What is the difference between CARC and RARC?+
CARCs explain why an adjustment was made; RARCs (Remittance Advice Remark Codes) provide additional explanatory detail. A single line can carry one CARC and multiple RARCs. CARCs are 3-4 digit numeric codes; RARCs begin with N, M, or MA. Analytics teams typically cluster denial trends on CARC and route remediation workflow on the RARC for root-cause specificity.
What is CARC 197?+
CARC 197 indicates 'precertification / authorization absent' — the service required prior authorization that was not obtained before the service was performed. CARC 197 is a front-end workflow denial; root cause is in the pre-service eligibility and authorization team rather than coding or billing. Appeals on CARC 197 have a low success rate because the documentation gap is procedural and predates the claim.

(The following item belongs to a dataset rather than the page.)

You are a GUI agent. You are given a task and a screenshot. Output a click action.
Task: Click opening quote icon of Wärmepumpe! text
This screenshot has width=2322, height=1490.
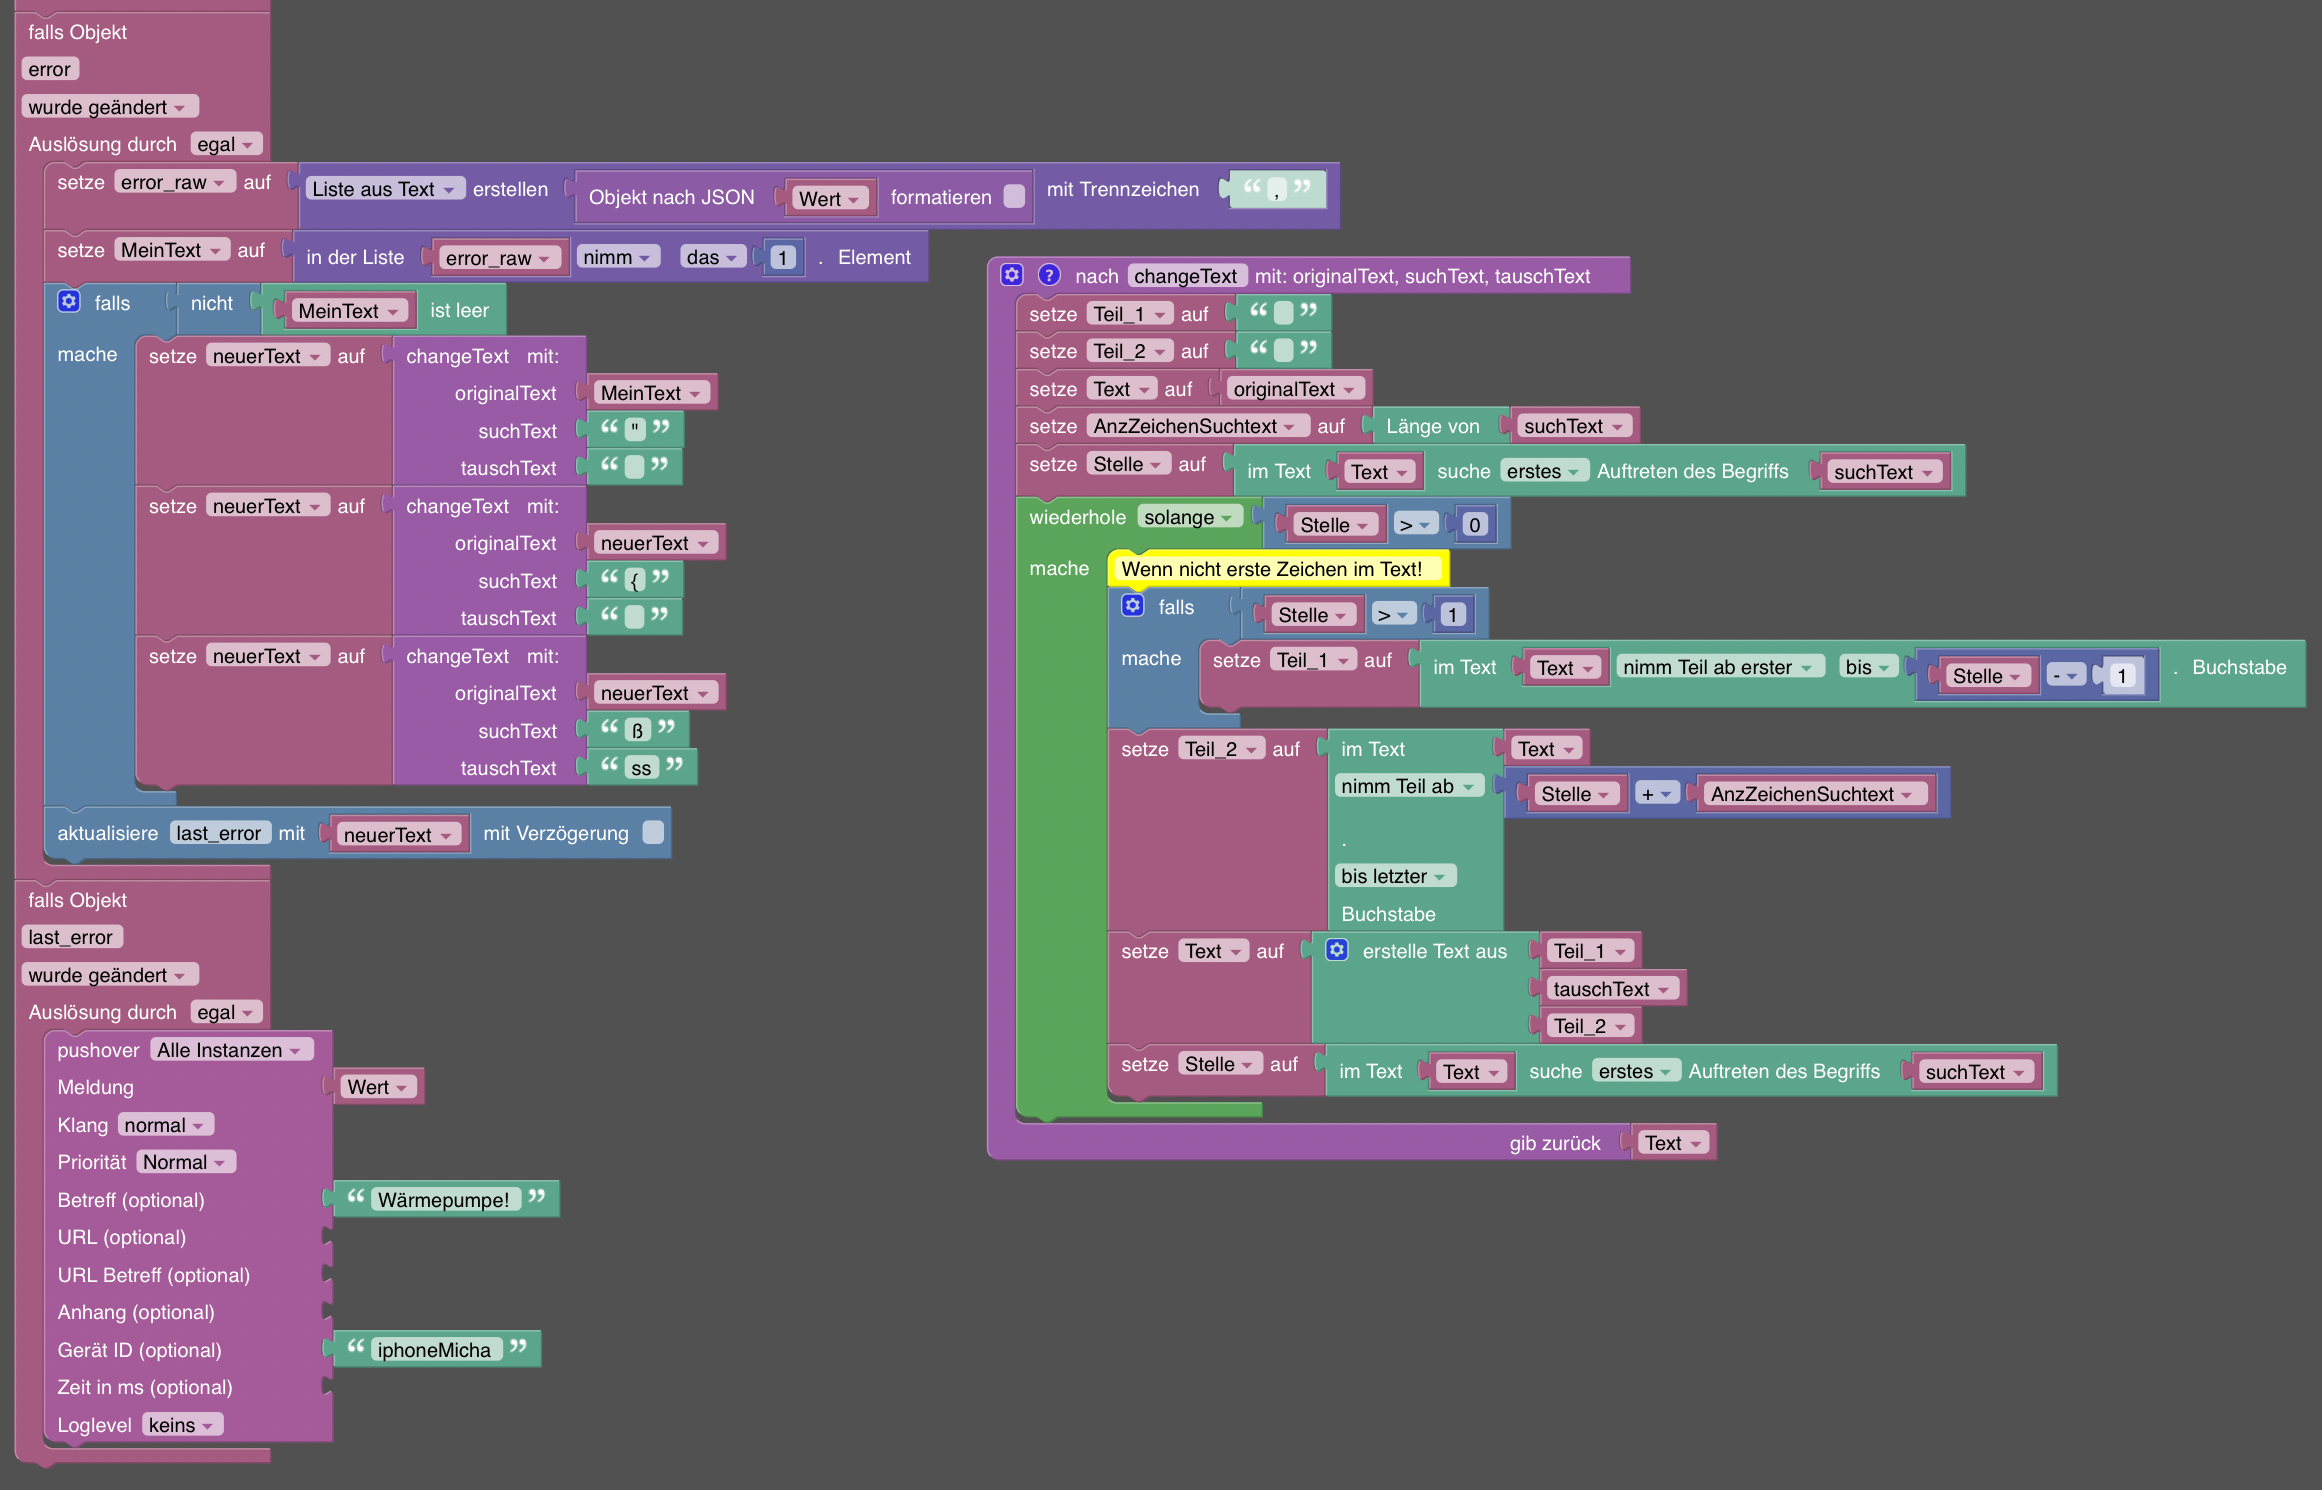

What CARC is used for NCCI bundling denials?+
CARC 97 — 'the benefit for this service is included in the payment/allowance for another service/procedure' — is the standard adjustment code for NCCI Procedure-to-Procedure (PTP) bundling denials. MUE-triggered denials typically appear as CARC 151. Bundling denials require evaluation of whether a bypass modifier applies under the PTP indicator and whether clinical documentation supports the distinct service requirement.
Where can I look up a CARC code?+
The Washington Publishing Company (wpc-edi.com) publishes the canonical CARC and RARC lists for the X12N Insurance Subcommittee. The list is updated three times per year, typically in March, July, and November. Most clearinghouses (Change Healthcare, Availity, Waystar, Trizetto) embed the CARC library in their EOB display tools. Payer-specific guidance is also available from major payers including Aetna, Cigna, Humana, and Anthem.
What are Claim Adjustment Group Codes?+
Claim Adjustment Group Codes (CAGCs) classify each CARC by financial responsibility. There are five: CO (Contractual Obligation — provider responsibility), PR (Patient Responsibility), OA (Other Adjustment), PI (Payer-Initiated), and CR (Correction or Reversal). Each CARC on the 835 ERA appears inside a Claim Adjustment Segment (CAS) paired with a CAGC. CO-97, CO-45, and CO-16 are among the most frequent across most practice payer mixes.
How much revenue do CARC denials actually cost?+
Across typical US healthcare practices, the top 10 CARCs account for 70-80% of total denial dollars. Net collections impact varies, but practices that systematically address their top 5 CARC categories through front-end workflow remediation typically lift net collections by 1.5-3 percentage points within two quarters. The largest gains usually come from CARC 197 (authorization), CARC 16 (missing information), and CARC 109 (eligibility) — all front-end workflow categories rather than back-end appeals.
What does CAS code mean on an ERA?+
CAS stands for Claim Adjustment Segment — the segment of the 835 ERA file that carries the adjustment details. Each CAS segment contains a Claim Adjustment Group Code (CO, PR, OA, PI, or CR), a CARC, and the adjustment amount. Multiple CAS segments can appear on a single claim line when different categories of adjustment apply. Parsing CAS segments correctly is fundamental to denial analytics.